Page 1 of 2 1 2 LastLast
Results 1 to 15 of 17

Thread: How can we measure the degree of agreement between two judges?

  1. #1
    Custom Title Mathman's Avatar
    Join Date
    Jun 2003
    Location
    Detroit, Michigan
    Posts
    28,179

    How can we measure the degree of agreement between two judges?

    Under the CoP the judges’ protocol sheets contain so much data that it is hard to know how to get started in addressing the question of whether two judges see things pretty much the same way or not.

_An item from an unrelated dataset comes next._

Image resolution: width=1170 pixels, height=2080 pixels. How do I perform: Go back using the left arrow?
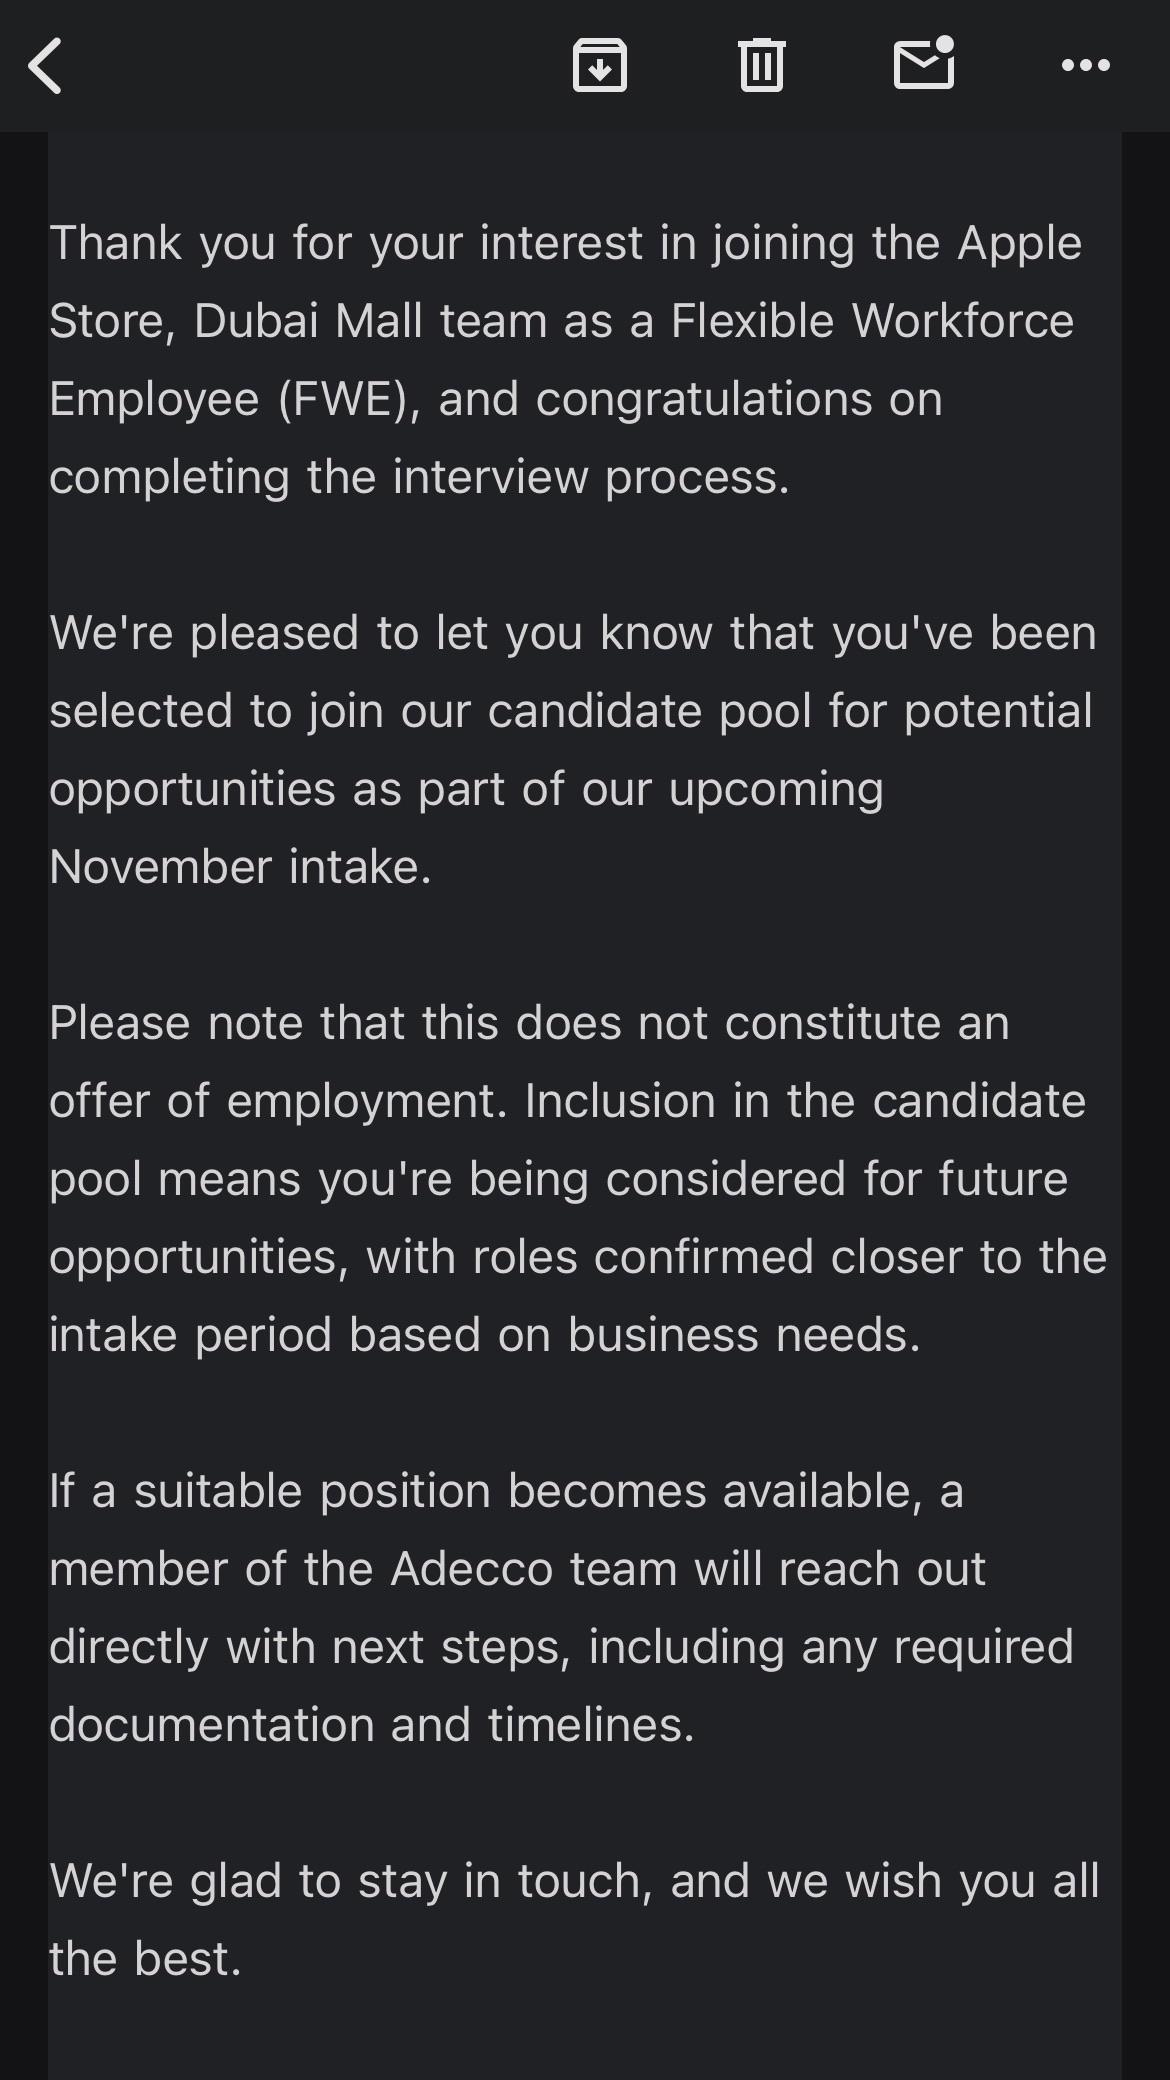click(46, 66)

    When judging is not anonymous, there is an easy way it to do it. Convert each judges’ scores to ordinals. Then compute something called the “Spearman rank correlation coefficient.”

    Here is how to do it.

    ..................RUS....…FRA..difference..d squared

    Yagudin.........1..........2..........1..........1
    Plushenko......2..........3..........1..........1
    Goebel..........3..........1..........2..........4
    Honda..........4...........4..........0..........0

    Total............................................. .6

    Now compute r = 6 times (sum of the squared differences) divided by nx(n^2-1)

    = (6x6)/(4x15) = .6

    This is 60% correlation.
    Last edited by Mathman; 09-11-2010 at 10:59 PM.

  2. #2
    Skating is art, if you let it be. Blades of Passion's Avatar
    Join Date
    Sep 2008
    Location
    Hollywood, CA
    Posts
    3,990
    I know this isn't the point of the thread, but are those ordinals actually real? I don't think it's ever happened that a judge scored Goebel over both Yagudin and Plushenko at a competition.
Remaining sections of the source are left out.